Studio album by Motorpsycho
- Released: September 30, 2002
- Recorded: 2001/2002
- Genre: Psychedelic
- Length: 50:09
- Label: Stickman Records
- Producer: Motorpsycho, Deathprod

Motorpsycho chronology
| Phanerothyme (2001) | It's a Love Cult (2002) | In the Fishtank 10 (2003) |

= It's a Love Cult =

It's a Love Cult is the tenth full-length studio album by the Norwegian band Motorpsycho. The album was preceded by the EP release of "Serpentine", for which also a video was made.

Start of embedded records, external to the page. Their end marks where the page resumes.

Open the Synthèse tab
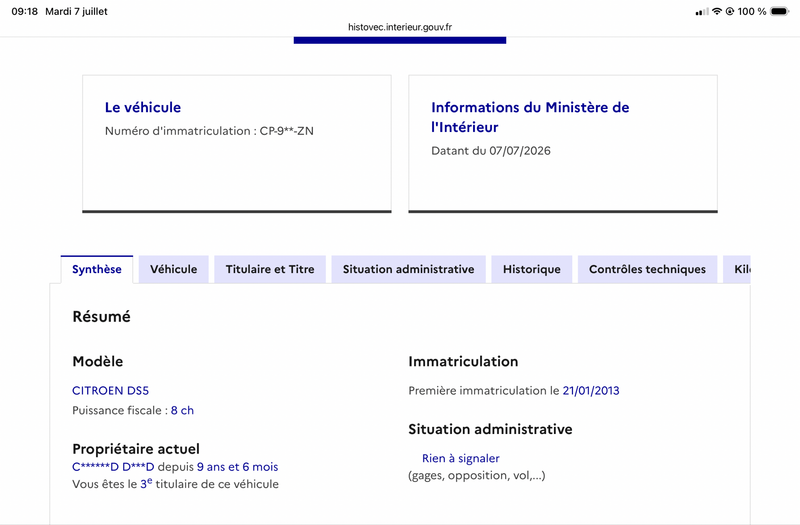The height and width of the screenshot is (525, 800). click(97, 269)
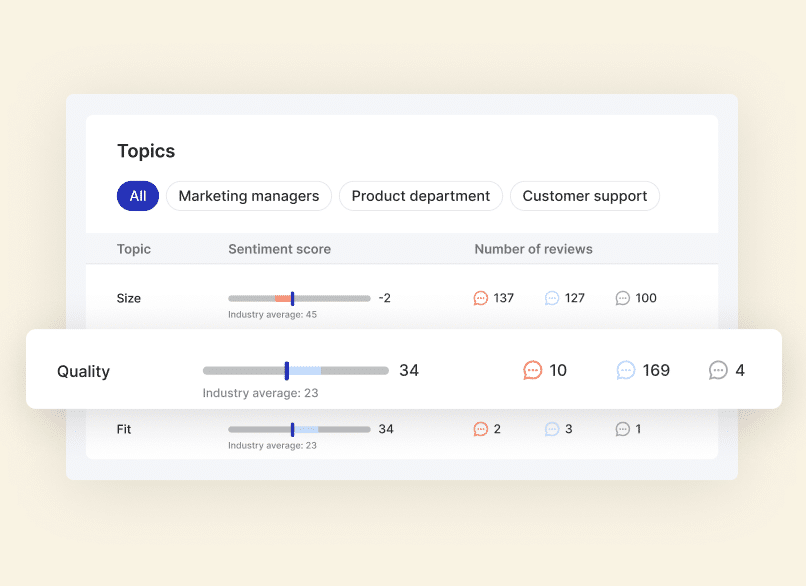Select the All filter pill
The image size is (806, 586).
click(x=138, y=196)
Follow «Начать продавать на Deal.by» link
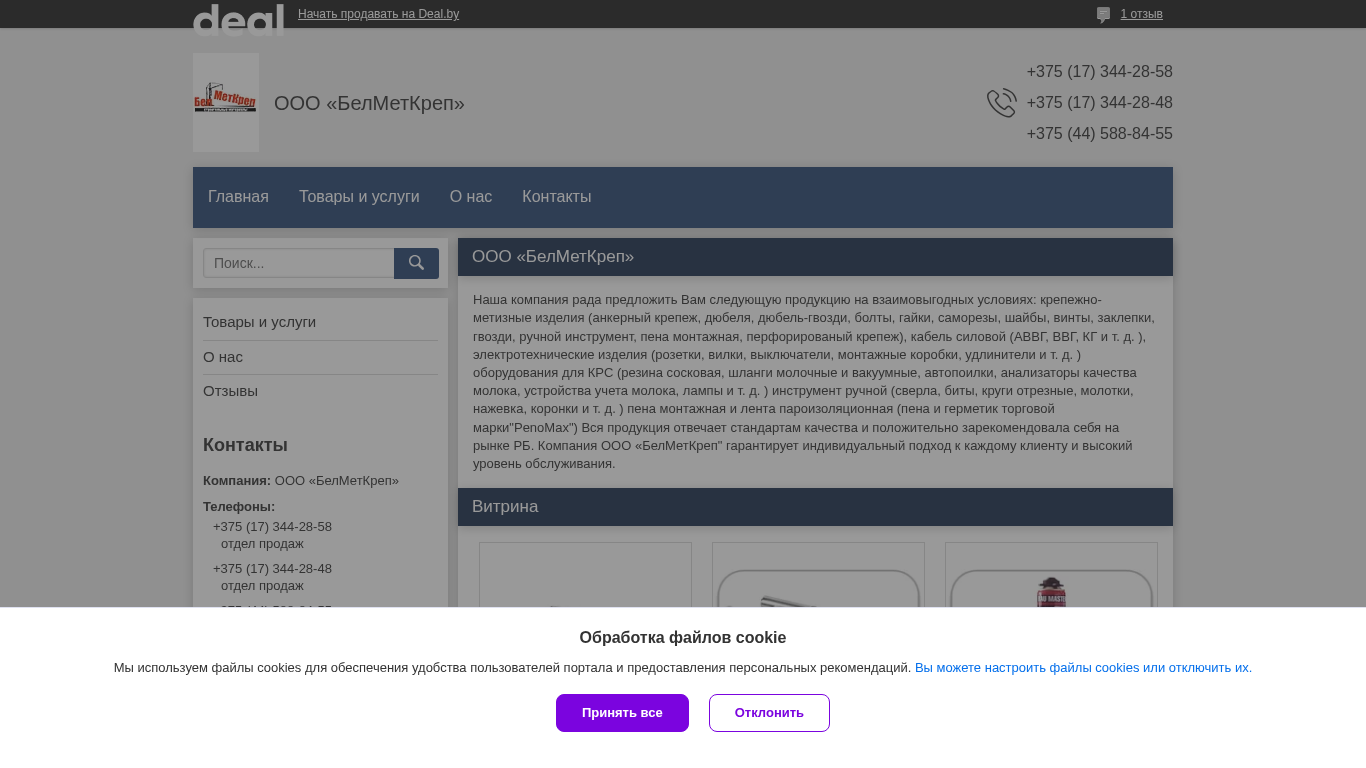 click(378, 14)
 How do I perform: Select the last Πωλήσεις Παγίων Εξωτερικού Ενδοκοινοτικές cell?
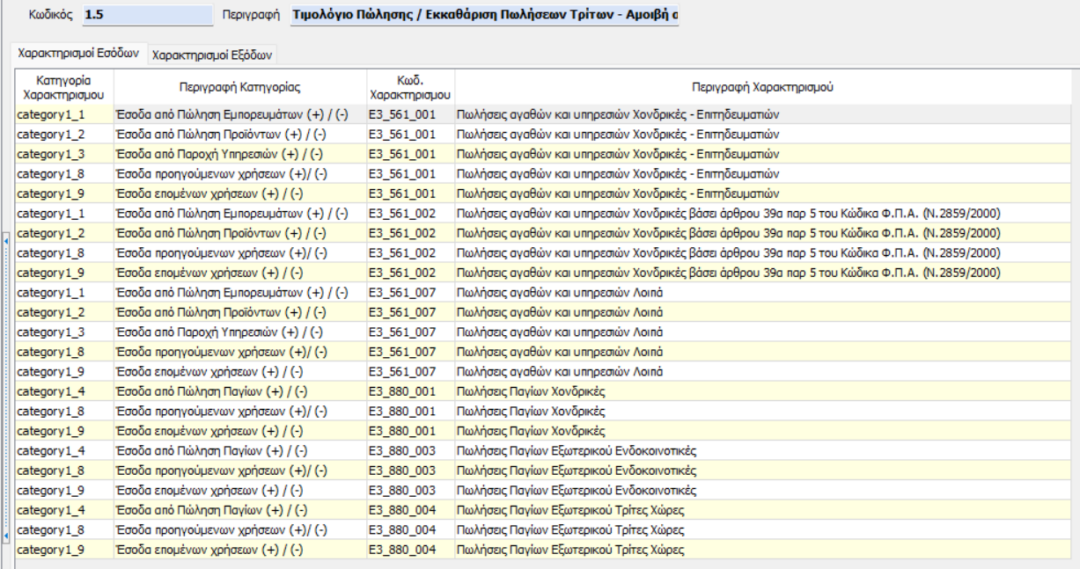click(x=576, y=490)

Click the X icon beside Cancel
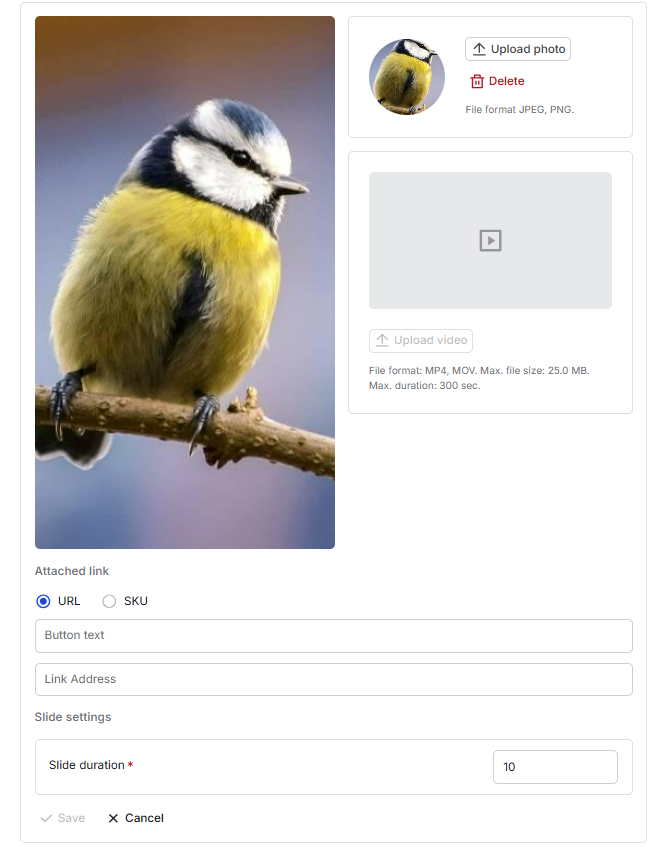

The sleeve was designed by Kim Hiorthøy.

Professional ratings
Review scores
| Source | Rating |
| Allmusic | Star |

==Track listing==

| No. | Title | Writer(s) | Length |
|---|---|---|---|
| 1. | "Überwagner or a Billion Bubbles in My Mind" |  | 5:36 |
| 2. | "Circles" |  | 3:59 |
| 3. | "Neverland" | Hans Magnus Ryan, Sæther | 4:01 |
| 4. | "This Otherness" |  | 6:30 |
| 5. | "Carousel" | Ryan, Sæther | 7:16 |
| 6. | "What if..." | Håkon Gebhardt | 4:15 |
| 7. | "The Mirror and the Lie" |  | 6:43 |
| 8. | "Serpentine" | Ryan | 5:15 |
| 9. | "Custer's Last Stand (One More Daemon)" |  | 4:06 |
| 10. | "Composite Head" | Ryan, Sæther | 2:25 |

==Personnel==
Individual song credits per Motorpsycho's web site.
- Motorpsycho
- Bent Sæther: lead vocals (1–5, 7, 9, 10), bass guitar (1–5, 7–10), electric guitar (1, 7, 9, 10), acoustic guitar (2, 5, 7), Mellotron (1, 3, 9), piano (4), viscount organ (4, 6), harmonium (7), glockenspiel (1), tambourine (1, 6, 9), percussion (4, 5), drums (7), guiro (9), vibra slap (9), hand claps (9), backing vocals (1, 3, 6–8)
- Hans Magnus Ryan: lead vocals (3, 8), lead guitar (1, 9, 10), rhythm guitar (1, 9), electric guitar (2–6, 8), 12-string acoustic guitar (3, 10), lapsteel guitar (5), slide guitar (6), acoustic guitar (8, 10), viscount organ (1), Mellotron (1, 6, 9), harmonium (2), ARP synthesizer (2, 9), Elektron SidStation synthesizer (2, 8, 9), piano (7), Fender Rhodes electric piano (7), percussion (4), backing vocals (1, 2, 4–6, 8, 10)
- Håkon Gebhardt: lead vocals (6), drums (all), percussion (4, 5), acoustic guitars (6), horn/reed arrangement (6), lapsteel guitar (7), banjo (7), zither (7), maracas (9), tambourine (10)
- with
- Baard Slagsvold: backing vocals (2, 4, 5), Mellotron (2, 5), clavinet (2), Hammond organ (3), orchestral arrangement (5, 7), piano (8)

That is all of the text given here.